Alternative Surface Reaction Route in the Atomic Layer Deposition of Titanium Nitride Thin Films for Electrode Applications

Abstract

Titanium nitride (TiN) thin films grown by atomic layer deposition (ALD) have attracted considerable attention as electrode materials in semiconductor device applications, such as logic transistors and dynamic random access memories (DRAMs). TiCl4 and NH3 are mostly used as the Ti precursor and nitrogen source for the TiN ALD process. Unfortunately, the resistivities of TiN films increase with decreasing ALD process temperature. The resistivity of TiN films especially increases substantially (>150 μω·cm) at an ALD process temperature lower than 400 °C because of the remaining Cl impurities (>3%) coming from the TiCl4 precursor. Consequently, a process temperature higher than 500 °C is necessary to achieve a low resistivity of the TiN film. In this study, we provide the first demonstration of a renovative ALD method to decrease the resistivity of TiN films via a novel ALD surface reaction pathway. As a result, a lower resistivity (<130 μω·cm) was obtained at the given ALD process temperature (∼<400 °C) compared to that of the conventional TiCl4 + NH3 ALD process. H2S was introduced after the TiCl4 pulse to form titanium sulfide, which was transformed to titanium nitride by the following NH3 gas. With the proposed reaction pathway, the resistivity of the TiN film was decreased by >20% at the given growth temperature compared to TiN films with the conventional TiCl4 + NH3 ALD process.
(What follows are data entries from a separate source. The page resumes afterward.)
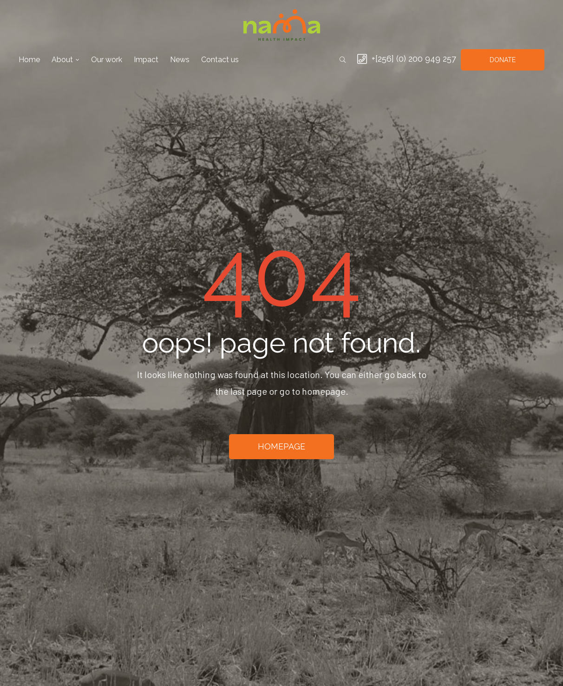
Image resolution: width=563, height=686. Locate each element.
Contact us (220, 59)
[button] (502, 60)
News (180, 59)
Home (29, 59)
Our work (106, 59)
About (65, 59)
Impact (146, 59)
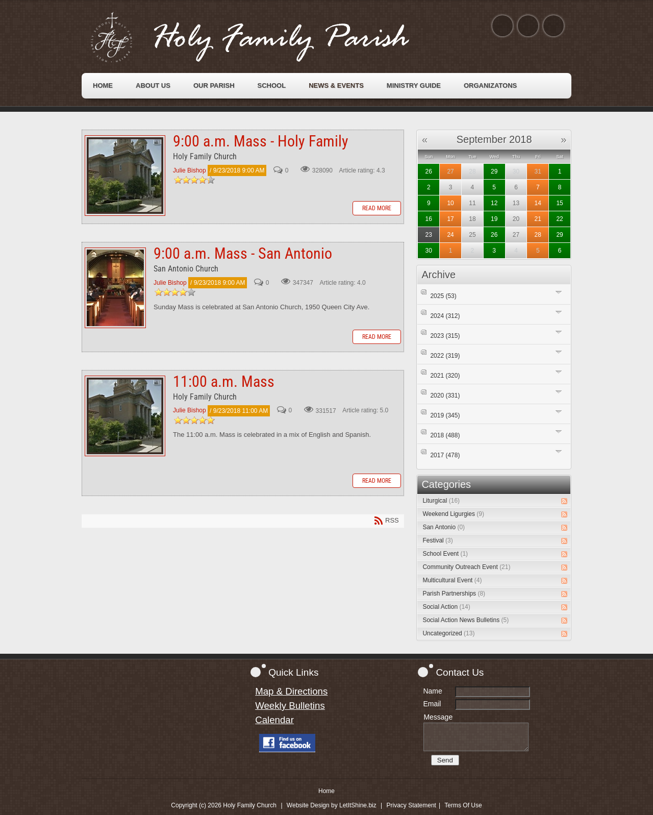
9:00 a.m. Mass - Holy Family (125, 175)
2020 (445, 395)
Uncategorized (448, 633)
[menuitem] (103, 85)
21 (538, 219)
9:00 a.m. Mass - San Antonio (115, 288)
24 (450, 234)
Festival (437, 540)
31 (538, 171)
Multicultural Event (452, 580)
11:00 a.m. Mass (125, 416)
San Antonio (443, 527)
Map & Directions (291, 691)
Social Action (446, 606)
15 (559, 203)
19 (494, 219)
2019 (445, 415)
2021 (445, 375)
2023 (445, 335)
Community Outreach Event (466, 567)
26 (428, 171)
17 (450, 219)
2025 (443, 296)
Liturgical (441, 500)
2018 (445, 435)
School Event (445, 553)
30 (428, 250)
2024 (445, 315)
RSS (564, 501)
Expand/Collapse (559, 292)
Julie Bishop (189, 170)
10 (450, 203)
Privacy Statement (411, 805)
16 (428, 219)
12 (494, 203)
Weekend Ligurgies (453, 513)
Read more (376, 208)
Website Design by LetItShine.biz (331, 805)
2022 (445, 355)
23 (428, 234)
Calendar (274, 719)
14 (538, 203)
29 (494, 171)
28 (538, 234)
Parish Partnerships (453, 593)
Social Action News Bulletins (465, 620)
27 (450, 171)
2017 (445, 455)
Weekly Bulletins (290, 705)
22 (559, 219)
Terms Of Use (463, 805)
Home (326, 791)
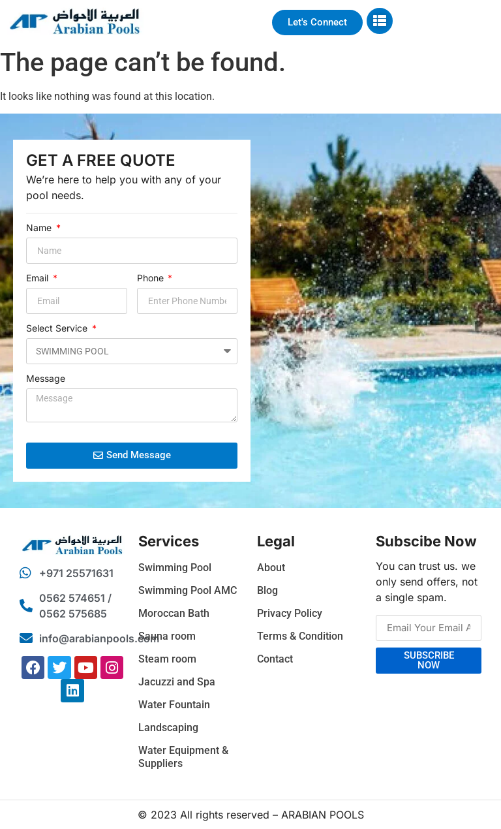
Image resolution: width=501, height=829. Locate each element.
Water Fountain (174, 704)
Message (45, 379)
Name (40, 228)
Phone (151, 278)
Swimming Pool (174, 567)
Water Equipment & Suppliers (183, 757)
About (271, 567)
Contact (275, 659)
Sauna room (167, 636)
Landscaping (168, 727)
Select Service (58, 329)
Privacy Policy (289, 613)
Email (38, 278)
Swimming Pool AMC (187, 590)
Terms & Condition (300, 636)
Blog (267, 590)
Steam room (167, 659)
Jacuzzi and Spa (176, 682)
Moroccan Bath (173, 613)
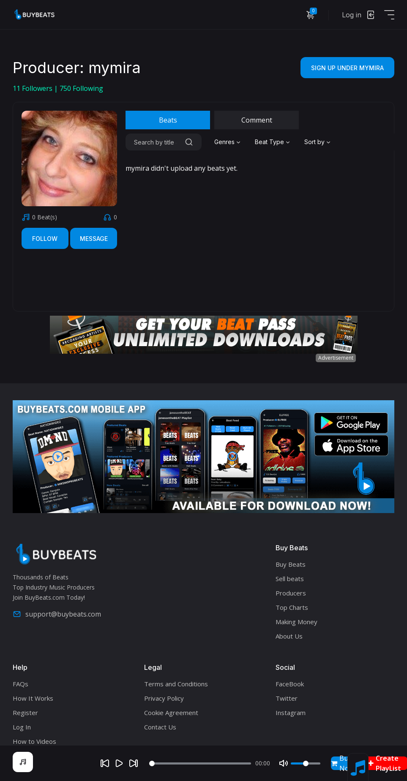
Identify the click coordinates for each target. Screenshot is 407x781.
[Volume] (305, 763)
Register (25, 712)
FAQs (20, 684)
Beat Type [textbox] (269, 141)
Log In (22, 727)
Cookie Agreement (171, 712)
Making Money (296, 621)
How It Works (33, 698)
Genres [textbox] (224, 141)
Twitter (287, 698)
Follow (44, 238)
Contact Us (160, 727)
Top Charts (292, 607)
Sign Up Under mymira (347, 67)
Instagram (291, 712)
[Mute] (284, 763)
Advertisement (335, 357)
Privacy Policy (164, 698)
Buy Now (342, 763)
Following (81, 88)
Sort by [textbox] (314, 141)
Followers (33, 88)
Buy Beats (291, 564)
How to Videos (34, 741)
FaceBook (290, 684)
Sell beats (290, 578)
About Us (289, 636)
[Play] (119, 763)
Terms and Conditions (176, 684)
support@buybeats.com (57, 614)
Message (94, 238)
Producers (291, 593)
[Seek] (200, 763)
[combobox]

Owing to the effect of H2S during the ALD surface reaction, the Cl impurity was reduced substantially (∼1%) in the TiN film, which eventually decreased the resistivity of the TiN film. The resistivity decrease of the TiN film can enable a reduction of power consumption in the DRAM operation, which offers an aggressive scaling of DRAM capacitors for high-density integration.